Problem details: The answer consists of the lines from the line holding "Task: Open the Status: Completed filter" through the last line of the entries, retyped exactly, and nothing else. No pictures belong in it.

________________

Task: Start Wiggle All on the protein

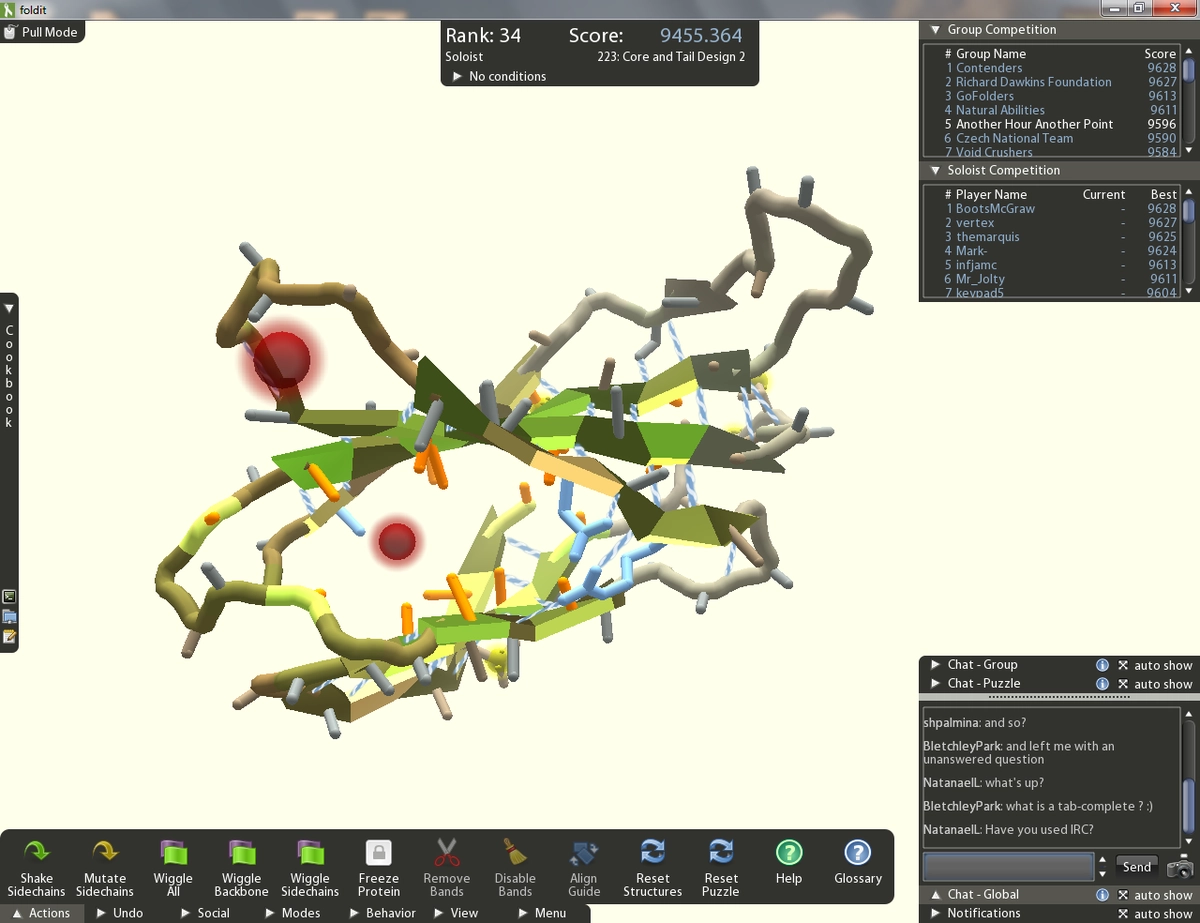Action: click(x=173, y=853)
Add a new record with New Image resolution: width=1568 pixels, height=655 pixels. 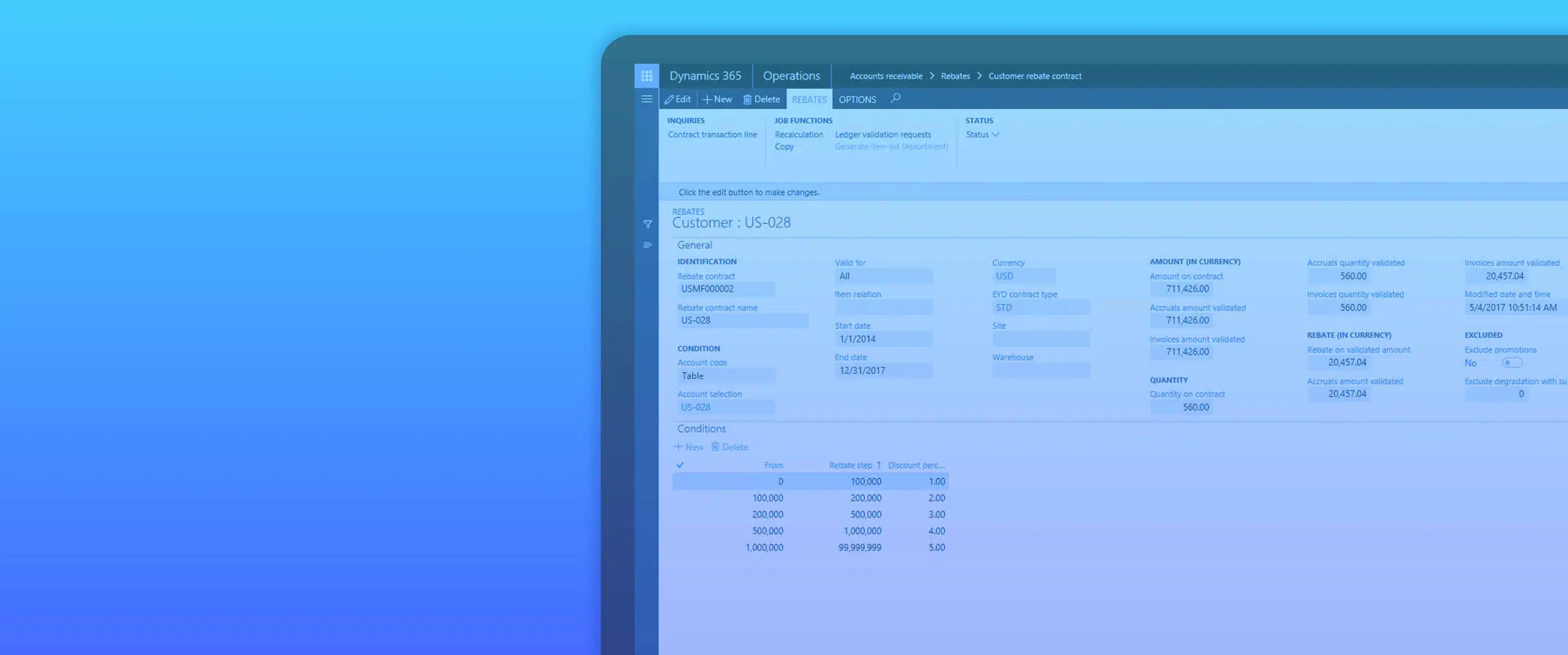coord(717,99)
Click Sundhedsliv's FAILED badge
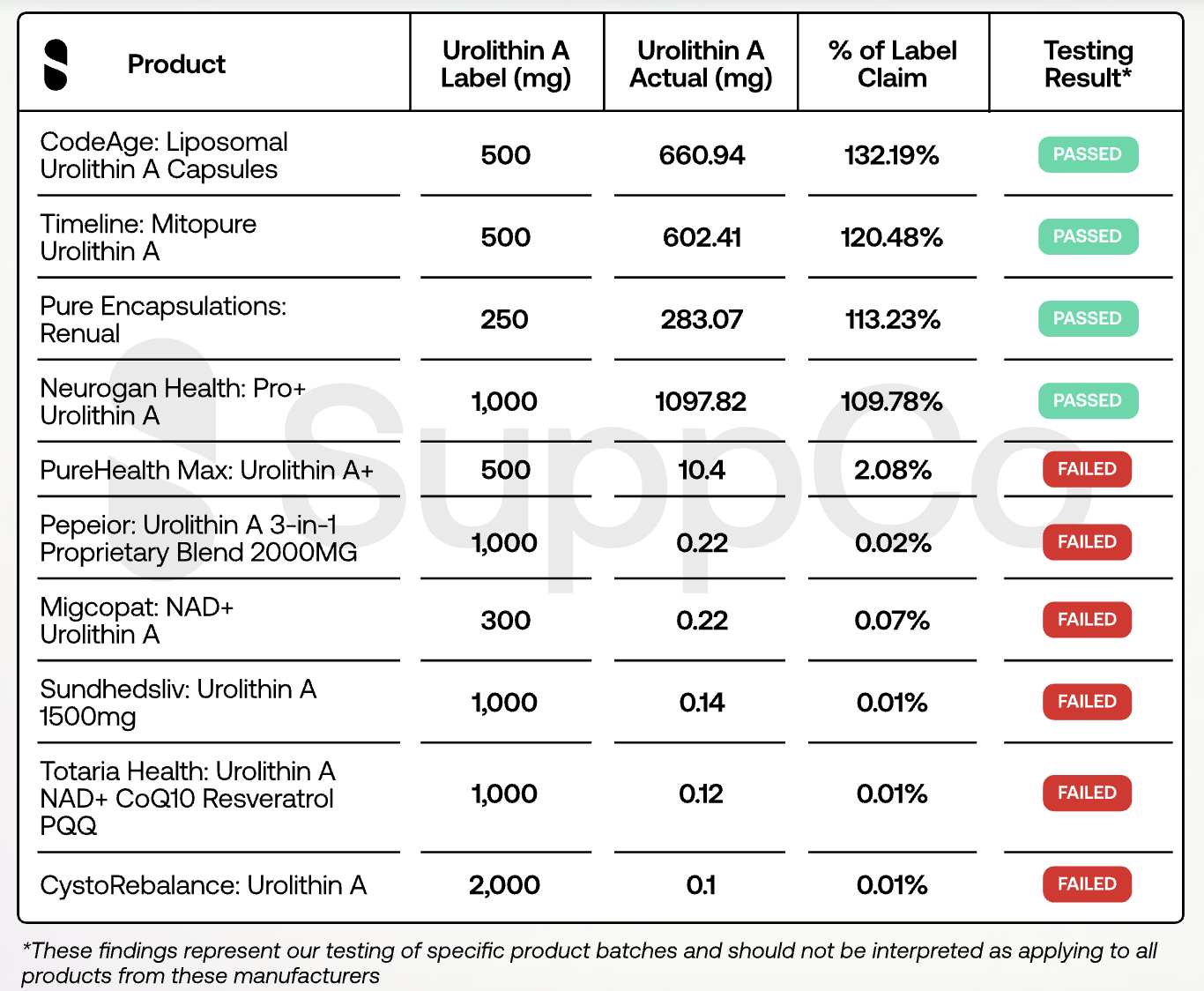Viewport: 1204px width, 991px height. [1087, 702]
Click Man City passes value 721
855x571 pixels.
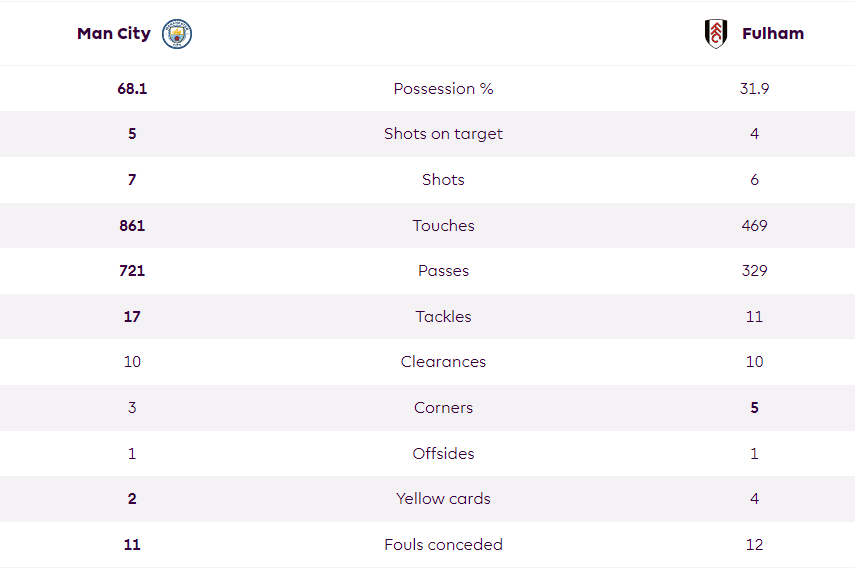(x=132, y=271)
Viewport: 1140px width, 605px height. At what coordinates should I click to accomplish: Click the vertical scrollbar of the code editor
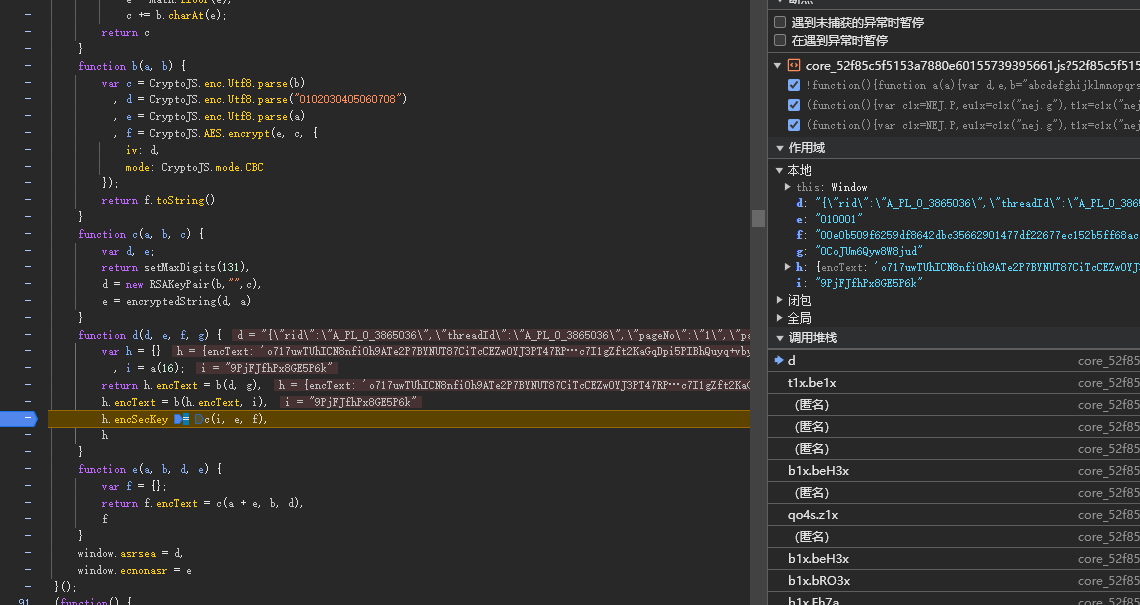coord(758,218)
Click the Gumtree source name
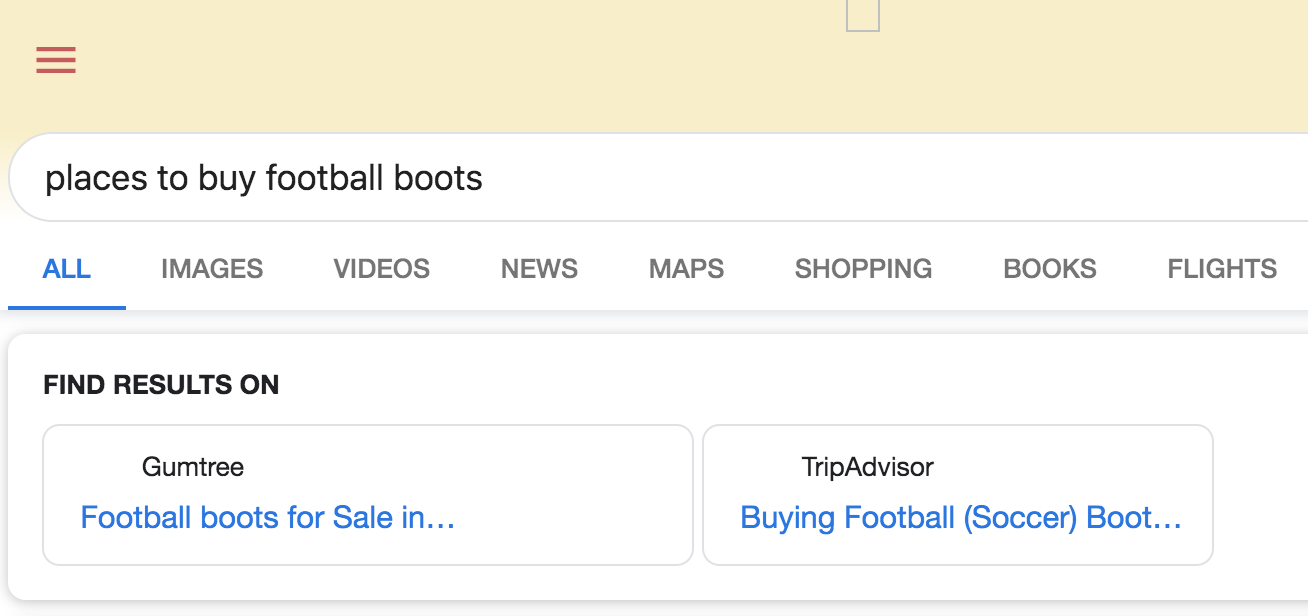Viewport: 1308px width, 616px height. (193, 467)
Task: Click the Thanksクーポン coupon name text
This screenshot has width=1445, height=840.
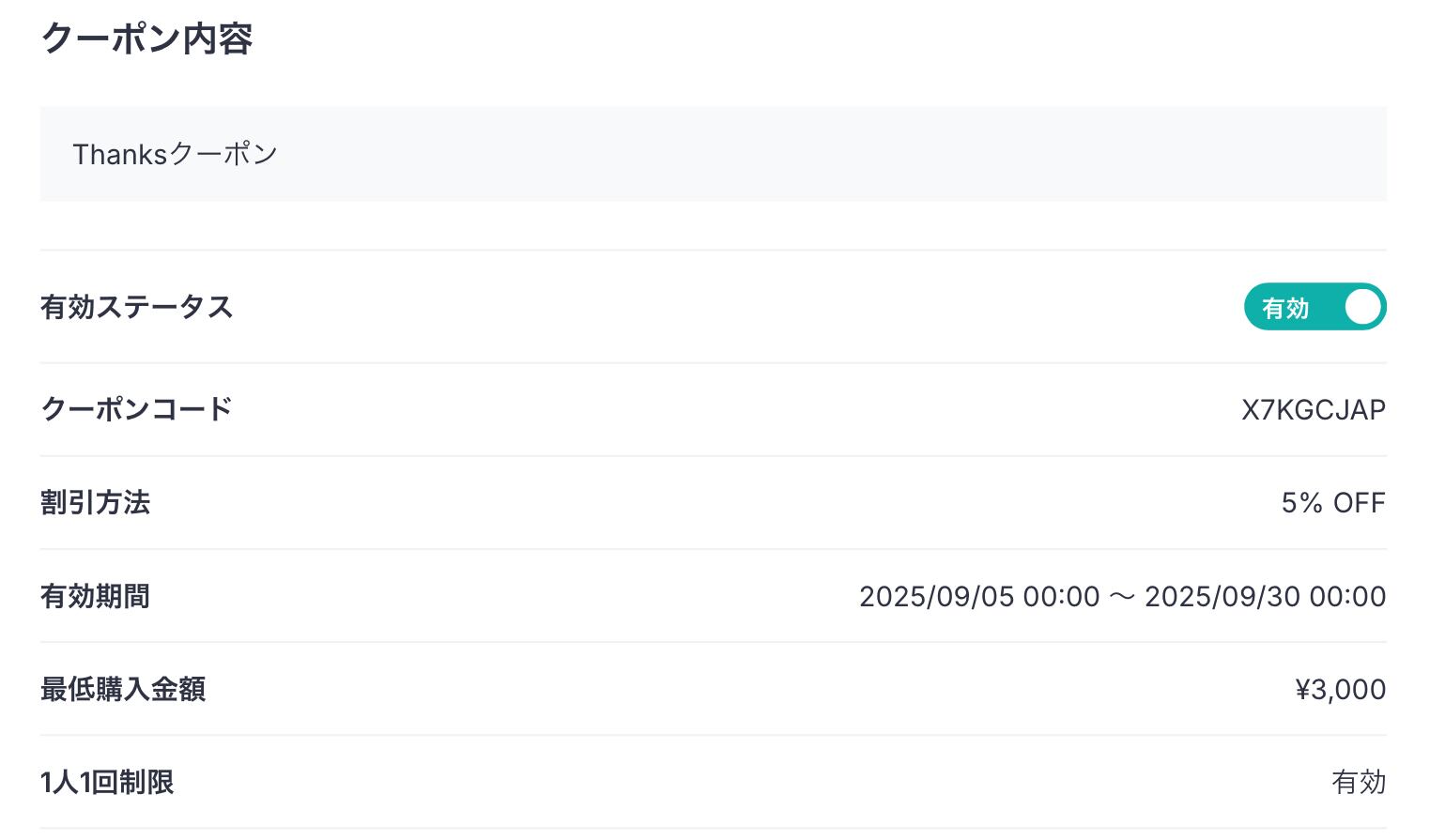Action: 175,154
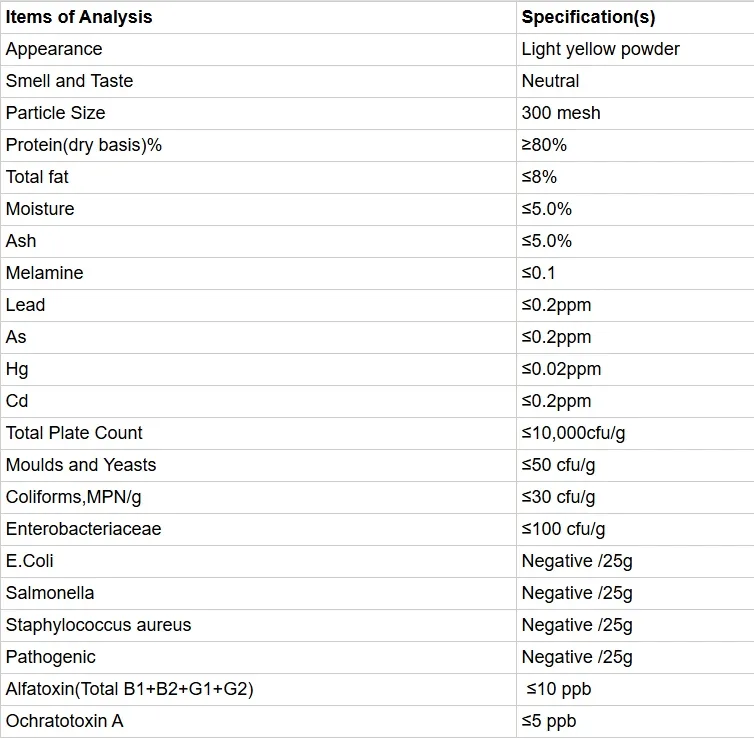
Task: Select the "≤0.02ppm" value for Hg
Action: [x=561, y=369]
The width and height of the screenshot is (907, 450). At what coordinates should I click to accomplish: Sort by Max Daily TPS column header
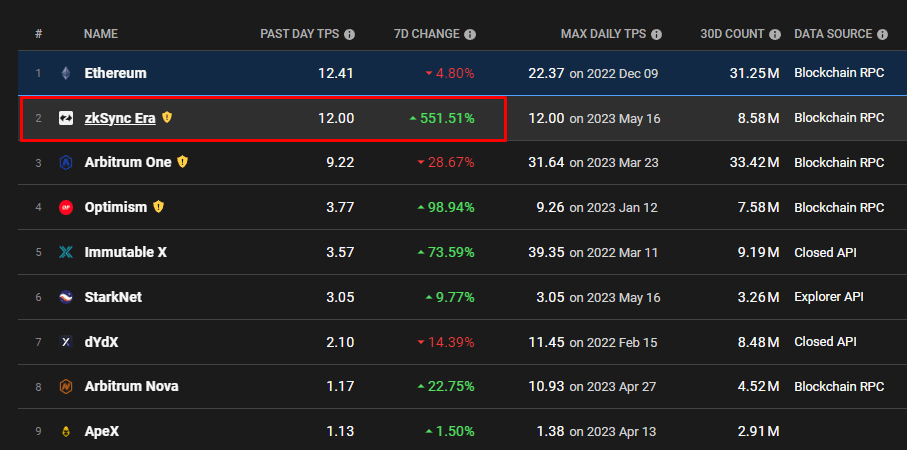pos(603,34)
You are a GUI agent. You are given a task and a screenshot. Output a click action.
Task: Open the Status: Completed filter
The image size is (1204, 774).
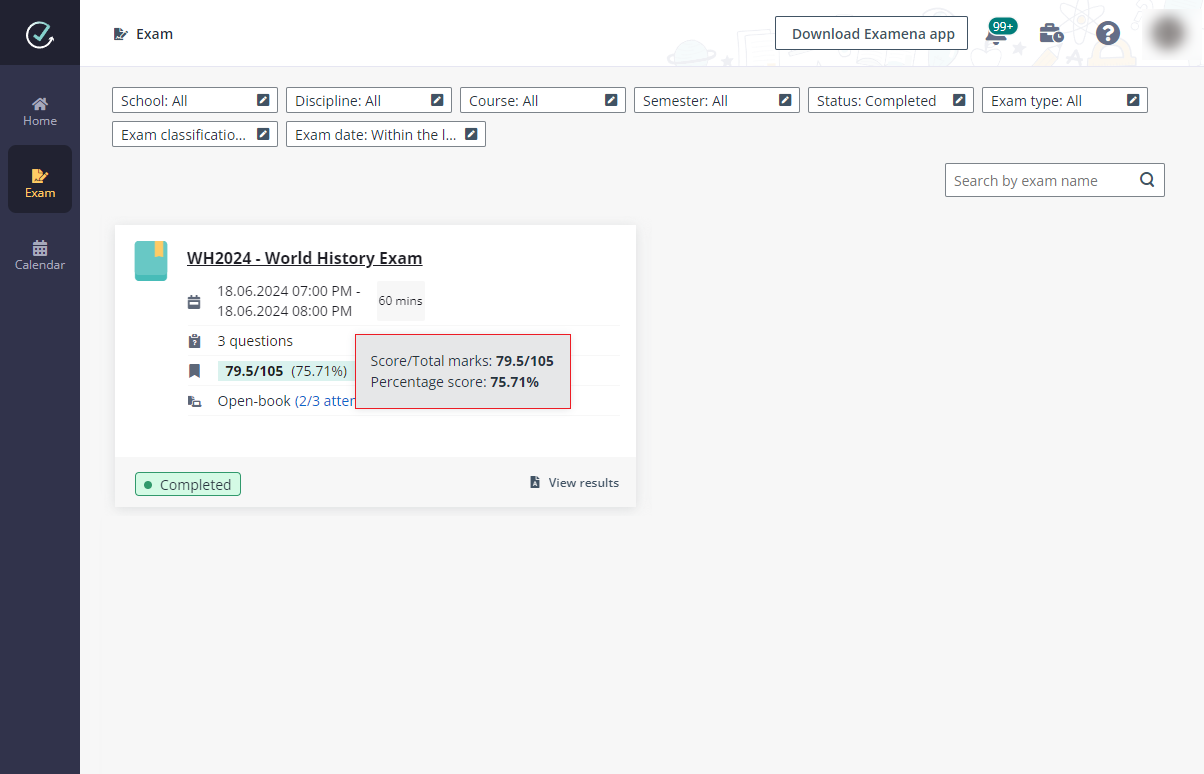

________________

Problem solution:
Task: Open the Status: Completed filter
The image size is (1204, 774).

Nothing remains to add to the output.